Namun demikian menurut advokat LBH Jakarta, Ayu Eza Tiara masih saja terdapat permsalahan-permasalahan krusial terkait kinerja Kerjaan. Dalam kurun waktu 2014 hingga 2017, LBH Jakarta mencatat beberapa permasalahan yang pernah diadukan dan ditangani LBH Jakarta.

"Pengaduan tersebut diantaranya adanya dugaan pemerasan yang dilakukan oleh seorang Jaksa, tidak adanya pengawasan terhadap proses pemeriksaan perkara pidana, minimnya jaminan perlindungan anak dalam pemeriksaan di Kejaksaan, sulitnya akses untuk memperoleh informasi dan salinan berkas perkara yang akan berkaitan dengan pembelaan seorang terdakwa, serta permasalahan-permasalahan lainnya," beber Ayu melalui keterangan pers kepada redaksi, Senin (24/7).

Selanjutnya LBH Jakarta juga kerap berhadapan dengan Jaksa yang tidak menguasai perkara yang ditanganinya. Seperti yang terjadi pada tahun 2016, kasus salah tangkap yang berujung pada praktek penyiksaan yang menimpa Andro dan Nurdin (pengamen Cipulir yang dituduh melakukan pembunuhan), mereka dipaksa mengaju telah melakukan tindak pidana pembunuhan, namun pada yang akhirnya memperoleh putusan bebas.

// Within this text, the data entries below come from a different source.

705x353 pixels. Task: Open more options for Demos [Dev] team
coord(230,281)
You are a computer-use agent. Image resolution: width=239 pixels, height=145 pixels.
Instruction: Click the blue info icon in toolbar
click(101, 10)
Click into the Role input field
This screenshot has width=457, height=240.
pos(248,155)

Hal tersebut juga terjadi  pada Herianto, Aris serta Bihin (yang dituduh melakukan tindak pidana pencurian motor dan penadahan) pada Juni 2017, namun mereka  mendapatkan penetapan hakim untuk tidak dilanjutkan persidangannya karena penetapan status tersangka yang disandangkan kepada mereka dinilai Hakim tidak sah.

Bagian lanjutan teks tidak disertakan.